Written by Tom Stoppard; directed by Carey Perloff
Performances through November 30, 2014
Laura Pels Theatre, 111 West 46th Street, New York, NY
|Bjandi and Garai in Indian Ink (photo: Joan Marcus)|
Tom Stoppard's 1995 drama Indian Ink, which runs along parallel story paths like his 1993 masterpiece Arcadia and his 1997 play about poet A.E. Housman, The Invention of Love, toggles between Flora Crewe, a British poetess visiting India in the 1930s, and Eleanor, Flora's now-elderly younger sister, trying to fend off an American scholar from piecing together, 50 years later, the poetess's mysterious and short life.
Flora, one of Stoppard's most elegant creations, is an attractive, vivacious, free-spirited young woman who arrives in India to find a more agreeable climate to ward off her tuberculosis (which ends up killing her): her natural curiosity and bewitching personality make her irresistible to the men whom she meets, like Indian painter Nirad Das (for whom she poses nude) and British envoy David Durnance (with whom she flirts good-naturedly).
Flora narrates her own Indian adventures through the letters she sends home to Eleanor, whom we see half a century later giving some of them to Eldon Pike, an odious American academic writing a book about Flora who is searching for her correspondence. The letters are written in a way that allows someone like Eldon to misinterpret the events and relationships they cover: Eleanor doesn't bother correcting his misapprehensions, which parallel how the British acted while colonizing India for centuries.
Although at times it feels as if Stoppard is deliberately withholding pertinent information—unlike so many of his other plays, which practically show off their erudition, crammed to the gills as they are with cultural bric-a-brac—Indian Ink is, for the most part, a stimulating journey into Western and Eastern art and history.
Director Carey Perloff, who knows the play intimately (she helmed its 1999 U.S. premiere in San Francisco), provides shimmering stage imagery as both stories play out near-simultaneously on a mostly empty set that's little more than a blue background.
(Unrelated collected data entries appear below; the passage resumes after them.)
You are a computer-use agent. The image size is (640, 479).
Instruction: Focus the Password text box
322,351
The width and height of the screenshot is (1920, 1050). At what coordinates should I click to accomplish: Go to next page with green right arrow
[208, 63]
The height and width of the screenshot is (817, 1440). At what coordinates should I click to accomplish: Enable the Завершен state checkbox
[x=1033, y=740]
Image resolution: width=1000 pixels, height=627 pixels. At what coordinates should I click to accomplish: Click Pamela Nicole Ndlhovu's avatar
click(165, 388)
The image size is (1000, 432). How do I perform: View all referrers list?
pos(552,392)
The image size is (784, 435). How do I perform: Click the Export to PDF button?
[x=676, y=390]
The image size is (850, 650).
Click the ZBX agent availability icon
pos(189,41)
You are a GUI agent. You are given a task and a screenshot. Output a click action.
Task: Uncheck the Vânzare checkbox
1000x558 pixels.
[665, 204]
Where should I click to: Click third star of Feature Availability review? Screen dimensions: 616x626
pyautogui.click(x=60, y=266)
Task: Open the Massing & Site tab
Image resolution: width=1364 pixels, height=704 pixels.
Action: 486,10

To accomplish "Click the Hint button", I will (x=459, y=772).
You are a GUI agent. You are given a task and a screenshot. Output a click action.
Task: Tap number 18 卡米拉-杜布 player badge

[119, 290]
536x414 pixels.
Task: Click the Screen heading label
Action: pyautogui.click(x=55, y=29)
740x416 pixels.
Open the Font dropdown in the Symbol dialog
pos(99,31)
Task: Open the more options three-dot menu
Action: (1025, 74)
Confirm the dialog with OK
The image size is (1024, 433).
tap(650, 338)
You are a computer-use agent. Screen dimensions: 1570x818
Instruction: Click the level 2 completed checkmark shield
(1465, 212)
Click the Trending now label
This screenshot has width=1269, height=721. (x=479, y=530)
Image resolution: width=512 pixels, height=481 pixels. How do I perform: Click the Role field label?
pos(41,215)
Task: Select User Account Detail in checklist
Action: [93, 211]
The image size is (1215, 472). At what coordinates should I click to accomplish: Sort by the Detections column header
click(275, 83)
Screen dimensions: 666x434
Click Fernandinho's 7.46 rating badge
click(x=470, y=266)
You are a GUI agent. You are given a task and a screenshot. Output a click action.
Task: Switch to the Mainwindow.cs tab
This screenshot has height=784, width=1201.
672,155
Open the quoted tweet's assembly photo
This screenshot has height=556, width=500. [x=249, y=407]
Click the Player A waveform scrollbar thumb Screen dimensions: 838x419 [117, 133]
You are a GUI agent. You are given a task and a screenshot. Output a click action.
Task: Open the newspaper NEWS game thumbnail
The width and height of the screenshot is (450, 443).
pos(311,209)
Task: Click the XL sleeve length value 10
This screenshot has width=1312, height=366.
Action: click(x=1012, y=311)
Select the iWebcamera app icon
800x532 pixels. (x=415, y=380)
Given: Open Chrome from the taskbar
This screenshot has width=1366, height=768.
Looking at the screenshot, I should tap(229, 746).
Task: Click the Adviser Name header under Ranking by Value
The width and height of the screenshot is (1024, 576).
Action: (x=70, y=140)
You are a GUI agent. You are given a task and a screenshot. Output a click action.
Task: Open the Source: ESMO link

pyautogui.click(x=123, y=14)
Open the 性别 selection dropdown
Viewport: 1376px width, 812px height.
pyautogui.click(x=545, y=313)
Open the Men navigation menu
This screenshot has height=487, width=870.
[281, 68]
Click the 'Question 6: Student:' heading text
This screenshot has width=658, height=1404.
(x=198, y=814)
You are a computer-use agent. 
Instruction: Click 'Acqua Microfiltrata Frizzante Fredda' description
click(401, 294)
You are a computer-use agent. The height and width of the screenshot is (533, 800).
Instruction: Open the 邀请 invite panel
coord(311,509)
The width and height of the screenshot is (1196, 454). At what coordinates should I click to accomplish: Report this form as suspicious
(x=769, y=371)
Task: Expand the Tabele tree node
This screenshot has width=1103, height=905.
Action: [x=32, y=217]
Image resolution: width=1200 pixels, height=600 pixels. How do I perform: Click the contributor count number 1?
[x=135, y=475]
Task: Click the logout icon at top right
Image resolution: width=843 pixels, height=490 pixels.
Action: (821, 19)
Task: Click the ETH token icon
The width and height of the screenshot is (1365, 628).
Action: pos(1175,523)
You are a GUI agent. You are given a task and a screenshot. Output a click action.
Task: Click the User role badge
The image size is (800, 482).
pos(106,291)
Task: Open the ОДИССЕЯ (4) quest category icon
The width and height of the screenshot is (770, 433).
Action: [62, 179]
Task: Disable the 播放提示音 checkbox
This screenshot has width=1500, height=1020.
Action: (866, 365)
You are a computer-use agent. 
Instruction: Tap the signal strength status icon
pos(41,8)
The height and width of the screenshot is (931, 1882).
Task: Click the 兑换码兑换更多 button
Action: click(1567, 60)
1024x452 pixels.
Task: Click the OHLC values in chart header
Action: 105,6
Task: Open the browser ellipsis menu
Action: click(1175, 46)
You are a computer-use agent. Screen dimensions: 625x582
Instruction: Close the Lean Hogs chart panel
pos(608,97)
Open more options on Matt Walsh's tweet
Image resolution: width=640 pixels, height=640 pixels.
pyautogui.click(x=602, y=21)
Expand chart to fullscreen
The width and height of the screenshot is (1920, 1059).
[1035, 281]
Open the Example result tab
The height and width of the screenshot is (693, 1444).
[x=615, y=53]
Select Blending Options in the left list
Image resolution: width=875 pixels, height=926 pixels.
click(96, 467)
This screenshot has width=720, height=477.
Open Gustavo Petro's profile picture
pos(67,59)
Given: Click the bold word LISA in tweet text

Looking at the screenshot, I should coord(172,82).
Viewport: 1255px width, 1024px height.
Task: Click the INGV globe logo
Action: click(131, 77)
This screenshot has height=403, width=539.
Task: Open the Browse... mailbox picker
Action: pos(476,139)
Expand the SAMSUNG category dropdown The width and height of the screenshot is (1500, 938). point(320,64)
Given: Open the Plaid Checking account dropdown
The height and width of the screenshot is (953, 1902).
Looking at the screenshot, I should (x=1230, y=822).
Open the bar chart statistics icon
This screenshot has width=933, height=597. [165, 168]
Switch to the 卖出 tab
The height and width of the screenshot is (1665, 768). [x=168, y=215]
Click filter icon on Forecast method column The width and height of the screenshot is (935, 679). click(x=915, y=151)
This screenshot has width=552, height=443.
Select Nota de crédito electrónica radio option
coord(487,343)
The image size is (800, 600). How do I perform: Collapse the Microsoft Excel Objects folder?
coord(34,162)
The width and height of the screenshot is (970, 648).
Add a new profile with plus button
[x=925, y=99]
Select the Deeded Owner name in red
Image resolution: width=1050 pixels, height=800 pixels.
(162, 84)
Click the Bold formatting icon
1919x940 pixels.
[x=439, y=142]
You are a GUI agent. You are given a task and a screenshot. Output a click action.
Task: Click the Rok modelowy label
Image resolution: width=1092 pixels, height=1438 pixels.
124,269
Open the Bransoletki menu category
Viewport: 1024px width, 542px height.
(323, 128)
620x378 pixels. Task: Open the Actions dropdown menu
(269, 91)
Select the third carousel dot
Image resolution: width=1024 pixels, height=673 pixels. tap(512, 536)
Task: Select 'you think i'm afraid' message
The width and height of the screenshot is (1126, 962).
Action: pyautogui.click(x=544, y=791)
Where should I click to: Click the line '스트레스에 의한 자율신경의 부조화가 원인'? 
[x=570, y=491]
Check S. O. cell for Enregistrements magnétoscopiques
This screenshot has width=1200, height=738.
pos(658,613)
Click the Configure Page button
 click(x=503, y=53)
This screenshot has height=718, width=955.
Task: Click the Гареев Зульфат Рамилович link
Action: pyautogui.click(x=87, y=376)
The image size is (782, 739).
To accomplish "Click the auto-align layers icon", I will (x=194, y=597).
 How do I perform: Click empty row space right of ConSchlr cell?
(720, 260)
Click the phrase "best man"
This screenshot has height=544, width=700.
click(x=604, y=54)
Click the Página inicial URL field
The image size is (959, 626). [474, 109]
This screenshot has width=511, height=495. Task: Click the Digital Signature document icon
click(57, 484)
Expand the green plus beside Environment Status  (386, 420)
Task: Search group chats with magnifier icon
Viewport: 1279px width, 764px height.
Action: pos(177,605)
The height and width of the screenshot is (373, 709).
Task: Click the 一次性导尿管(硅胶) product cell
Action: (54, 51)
But Neil Patel's set becomes less impoverished when complemented by Robert Weirzel's expressive lighting and Candice Donnelly's snazzy period costumes.
As Eleanor, the legendary Rosemary Harris has a formidable presence, while the men in the sisters' lives—Nirad, David, Eldon and Nirad's son Anish, who talks with Eleanor about his father's relationship with her sister—are sketched decently by Firmas Bjandi, Lee Aaron Rosen, Neal Huff and Bhavesh Patel.
Then there's Romola Garai, who gives a wonderfully realized performance that vividly embodies the manifold aspects of Flora—her intense intellect, psychological makeup, curiosity and sexuality—painting a three-dimensional portrait far richer than the pictures of her Eldon fruitlessly searches for.